Here we go through the steps of getting new data, running a model update and making predictions.

First fit on a period:

# Keep a sequence with these points
iseq <- which(in_range("2010-12-15",D$t,"2011-01-01"))
# Fit the model
rls_fit(model$prm, model, subset(D, iseq))
##     ----------------
##     Ta__a1 lambda 
##      0.920  0.996

Now the fits are saved in the model object (its an R6 object, hence passed by reference to the functions and can be changed inside the functions). A list of fits with an entry for each horizon is in Lfits, see the two first:

# The data of a fit is saved in this list
str(model$Lfits[1:2])
##     List of 2
##      $ k1:List of 4
##       ..$ k    : num 1
##       ..$ theta: num [1:2, 1] -0.189 5.134
##       ..$ P    : num [1:2, 1:2] 0.00118 0.00579 0.00579 0.03359
##       .. ..- attr(*, "dimnames")=List of 2
##       .. .. ..$ : NULL
##       .. .. ..$ : chr [1:2] "Ta" "mu"
##       ..$ yhat : num [1:36, 1] 6.59 6.57 6.54 6.52 6.5 ...
##      $ k2:List of 4
##       ..$ k    : num 2
##       ..$ theta: num [1:2, 1] -0.202 5.058
##       ..$ P    : num [1:2, 1:2] 0.00128 0.00634 0.00634 0.03664
##       .. ..- attr(*, "dimnames")=List of 2
##       .. .. ..$ : NULL
##       .. .. ..$ : chr [1:2] "Ta" "mu"
##       ..$ yhat : num [1:36, 1] 6.54 6.51 6.47 6.45 6.42 ...

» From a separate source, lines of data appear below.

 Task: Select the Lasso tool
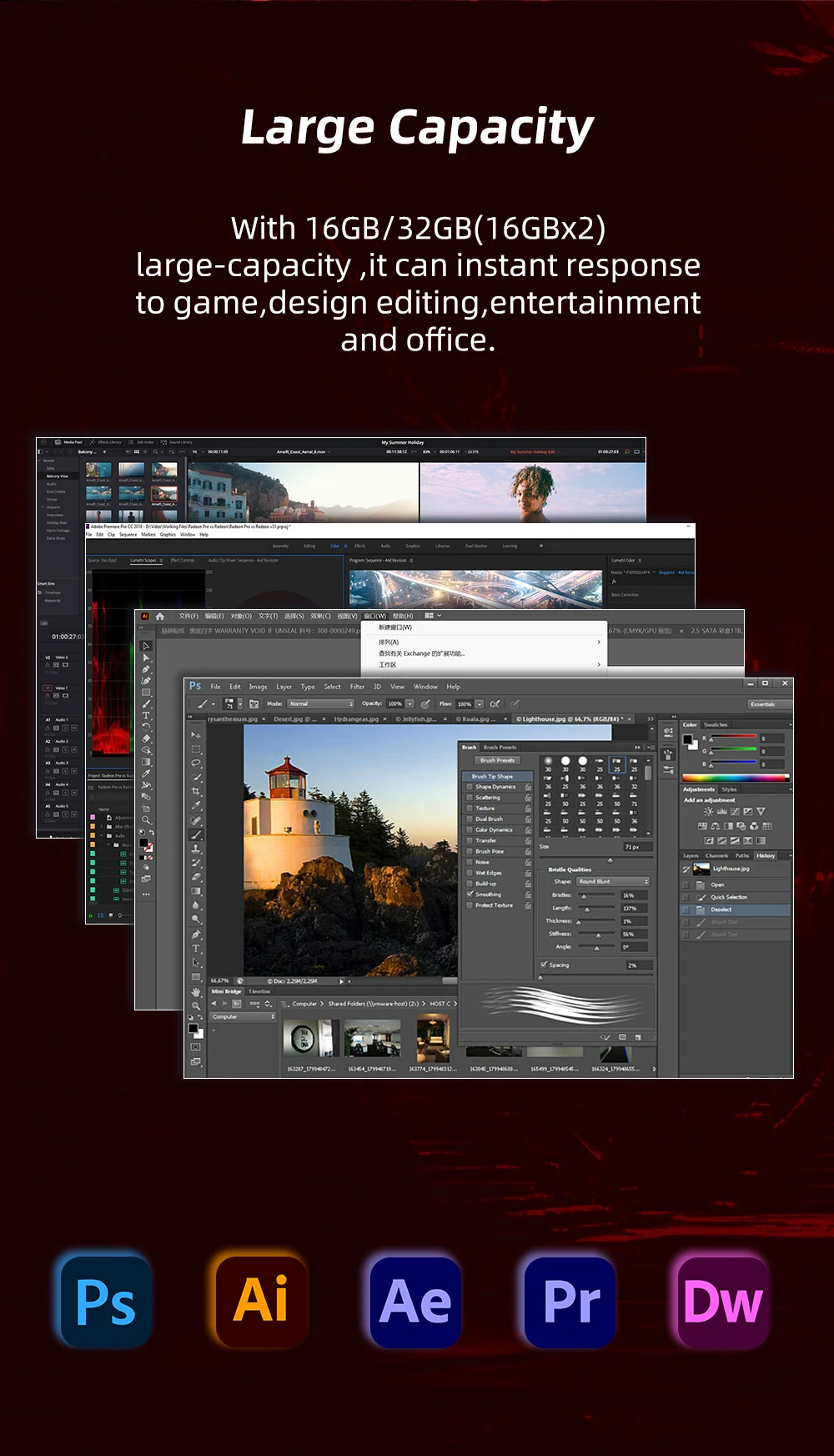[x=196, y=763]
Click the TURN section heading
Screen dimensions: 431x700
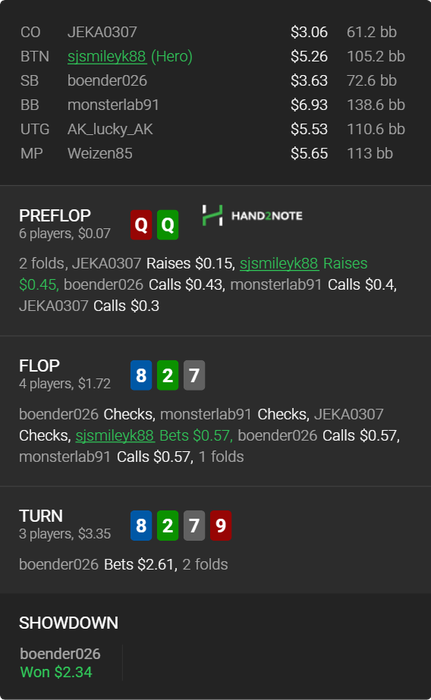click(41, 516)
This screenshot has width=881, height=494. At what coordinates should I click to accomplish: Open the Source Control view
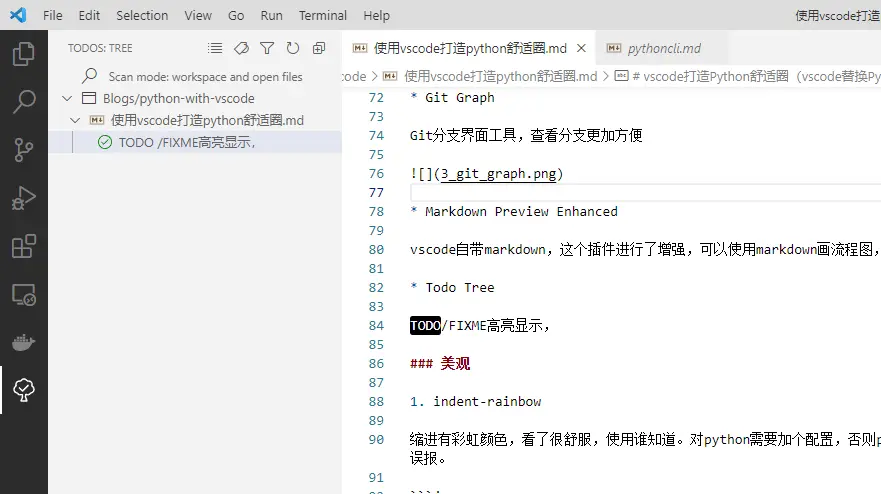point(23,150)
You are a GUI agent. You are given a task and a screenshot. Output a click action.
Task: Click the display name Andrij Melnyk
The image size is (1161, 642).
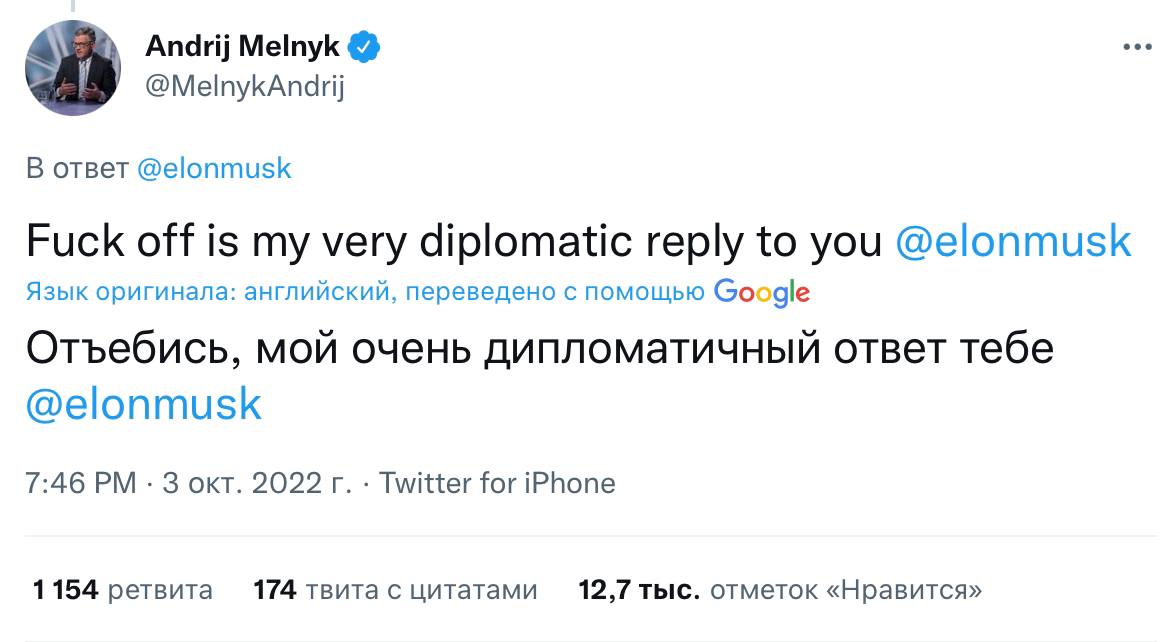243,46
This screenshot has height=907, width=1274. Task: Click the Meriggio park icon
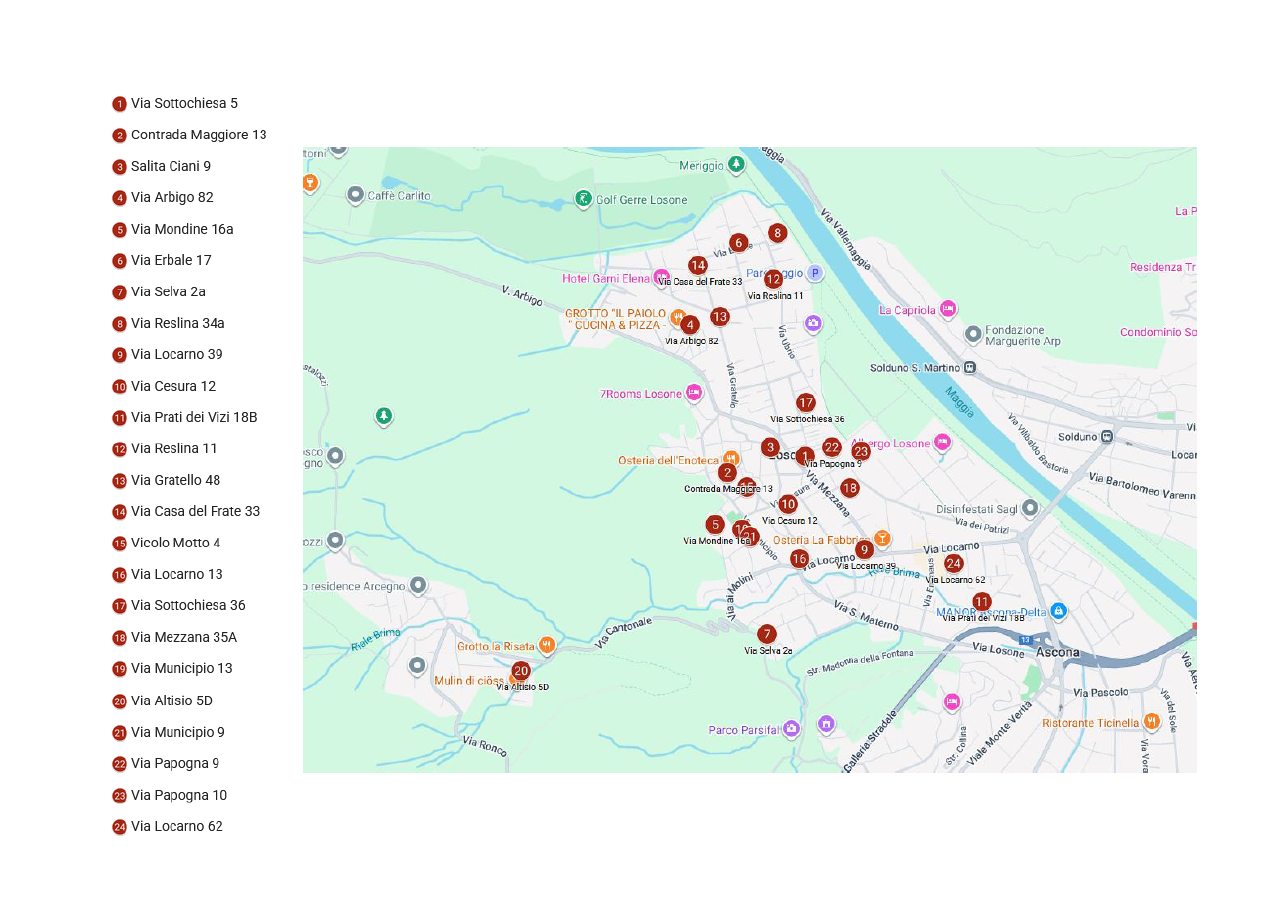tap(737, 164)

We step to the next time step, where new data arrives. Take the point right after the fit period and take the data for this time point:

# Next time step
(i <- iseq[length(iseq)] + 1)
##     [1] 409
# The new data for this time step
Dnew <- subset(D, i)

To update and predict, we need to transform the new data (this must only be done only once for each new data, since some transform functions, e.g. lp(), actually keep state data, see some on this in and under ):

# Transform the new data
DnewTransformed <- model$transform_data(Dnew)

Then we can update the regression coefficients using the transformed data

# The value of the coefficients for horizon 1, before the update
model$Lfits$k1$theta
##            [,1]
##     [1,] -0.189
##     [2,]  5.134
# Update the coefficients
rls_update(model, DnewTransformed, Dnew[[model$output]])
# The value of the coefficients for horizon 1, after the update
model$Lfits$k1$theta
##           [,1]
##     [1,] -0.19
##     [2,]  5.13

Calculate predictions using the new data and the updated fits:

# Calculate the predictions
yhat <- rls_predict(model, DnewTransformed)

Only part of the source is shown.